START SUPPLIED DATA
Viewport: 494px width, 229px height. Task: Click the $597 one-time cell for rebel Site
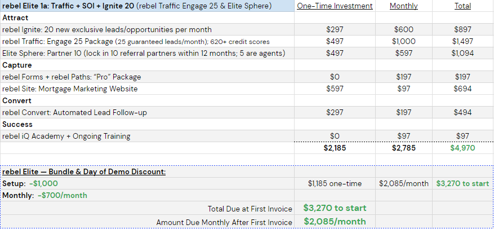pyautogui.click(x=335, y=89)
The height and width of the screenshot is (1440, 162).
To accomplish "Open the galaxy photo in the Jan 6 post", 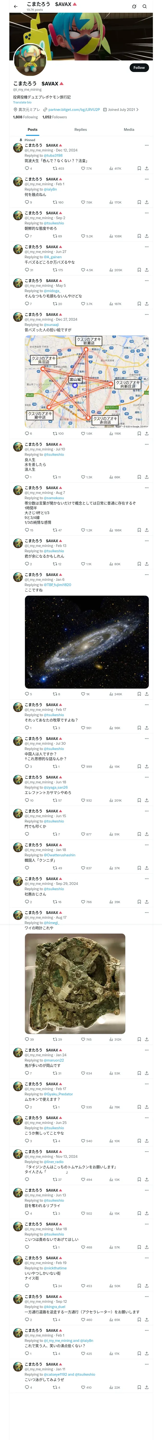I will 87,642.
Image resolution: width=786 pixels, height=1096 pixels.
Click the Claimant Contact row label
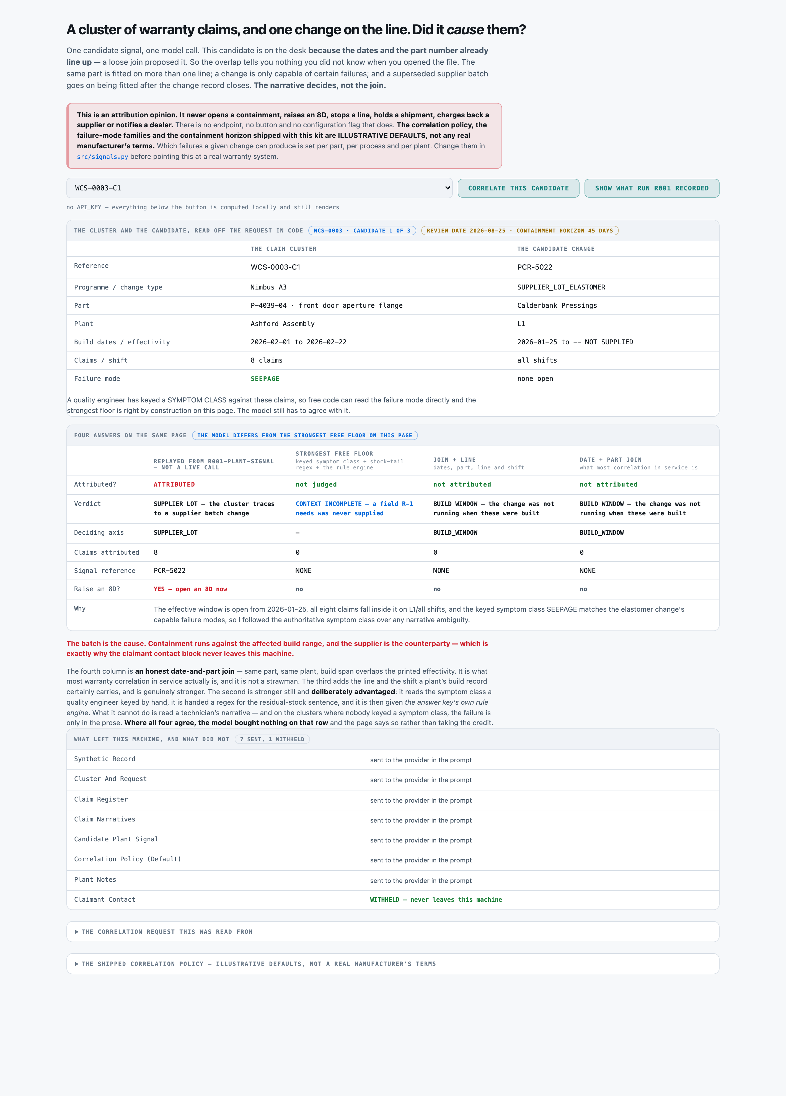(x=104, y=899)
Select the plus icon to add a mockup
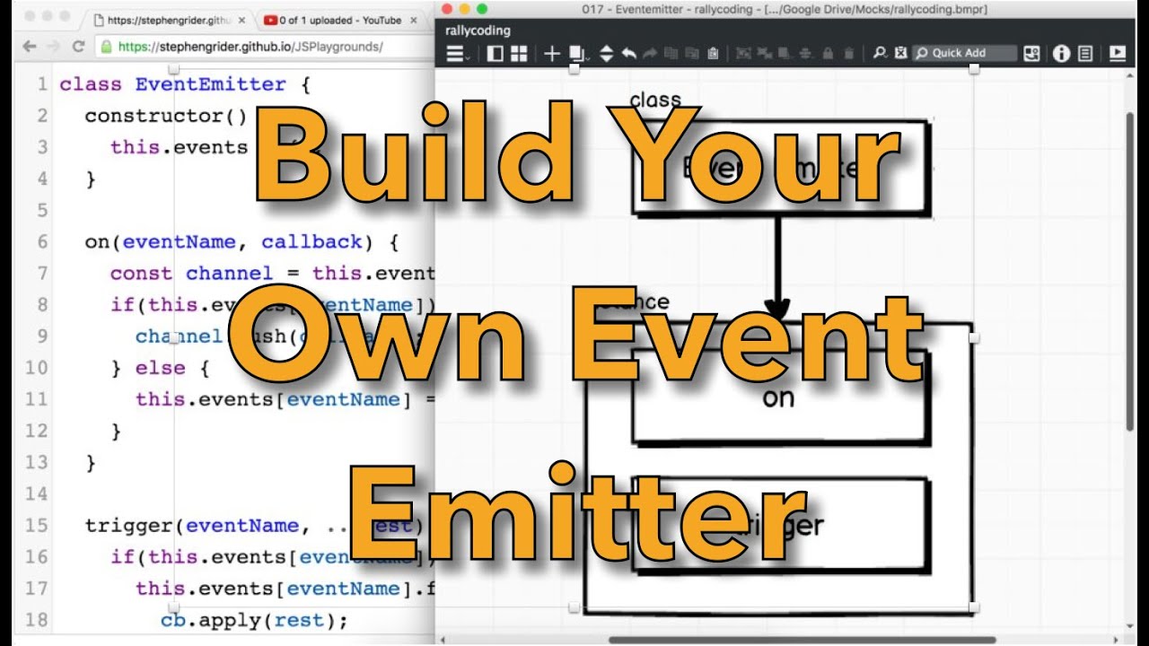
END SUPPLIED DATA
START SUPPLIED DATA
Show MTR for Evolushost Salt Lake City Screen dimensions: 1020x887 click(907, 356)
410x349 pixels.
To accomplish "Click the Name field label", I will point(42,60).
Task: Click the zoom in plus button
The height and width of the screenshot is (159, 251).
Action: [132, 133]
END SUPPLIED DATA
* **WORK TO COMPLETE**:
Scan the data above and copy each line containing the word "plus".

* **ANSWER SECTION**:
Select the plus icon to add a mockup
Task: Click the zoom in plus button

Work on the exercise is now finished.